◆ RECORDED INFORMATION:
________________________

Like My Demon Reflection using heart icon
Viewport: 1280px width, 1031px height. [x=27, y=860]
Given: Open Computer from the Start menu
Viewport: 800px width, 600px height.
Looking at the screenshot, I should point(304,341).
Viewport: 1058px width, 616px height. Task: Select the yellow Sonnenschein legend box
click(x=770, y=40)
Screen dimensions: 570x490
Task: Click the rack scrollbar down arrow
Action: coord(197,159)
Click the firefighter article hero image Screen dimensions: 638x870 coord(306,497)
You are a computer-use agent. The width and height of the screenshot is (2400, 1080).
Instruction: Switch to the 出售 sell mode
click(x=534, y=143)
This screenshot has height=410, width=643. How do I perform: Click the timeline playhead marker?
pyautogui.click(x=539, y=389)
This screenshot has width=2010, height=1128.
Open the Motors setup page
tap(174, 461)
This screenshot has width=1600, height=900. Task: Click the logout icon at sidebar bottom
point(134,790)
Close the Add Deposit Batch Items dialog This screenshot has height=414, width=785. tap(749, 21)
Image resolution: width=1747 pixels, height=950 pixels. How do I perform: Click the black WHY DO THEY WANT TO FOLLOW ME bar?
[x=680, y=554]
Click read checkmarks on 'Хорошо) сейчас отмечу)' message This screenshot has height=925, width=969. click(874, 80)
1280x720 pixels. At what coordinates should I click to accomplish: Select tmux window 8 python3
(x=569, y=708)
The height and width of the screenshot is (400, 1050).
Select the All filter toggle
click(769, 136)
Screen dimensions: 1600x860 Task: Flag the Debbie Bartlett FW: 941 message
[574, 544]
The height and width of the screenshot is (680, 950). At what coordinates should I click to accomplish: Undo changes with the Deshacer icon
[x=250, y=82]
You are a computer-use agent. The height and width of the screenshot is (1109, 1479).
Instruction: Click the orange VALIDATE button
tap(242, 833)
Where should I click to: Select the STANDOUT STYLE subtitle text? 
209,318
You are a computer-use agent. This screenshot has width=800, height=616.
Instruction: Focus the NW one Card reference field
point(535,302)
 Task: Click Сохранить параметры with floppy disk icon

________________________

◆ THE TASK:
The lines to output run from the one containing "Screen dimensions: 1600x860" to the last line of the entries; give them back exactly.

◆ TASK RESPONSE:
Screen dimensions: 1600x860 Task: Flag the Debbie Bartlett FW: 941 message
[574, 544]
The height and width of the screenshot is (680, 950). At what coordinates should I click to accomplish: Undo changes with the Deshacer icon
[x=250, y=82]
You are a computer-use agent. The height and width of the screenshot is (1109, 1479).
Instruction: Click the orange VALIDATE button
tap(242, 833)
Where should I click to: Select the STANDOUT STYLE subtitle text? 
209,318
You are a computer-use agent. This screenshot has width=800, height=616.
Instruction: Focus the NW one Card reference field
point(535,302)
 Task: Click Сохранить параметры with floppy disk icon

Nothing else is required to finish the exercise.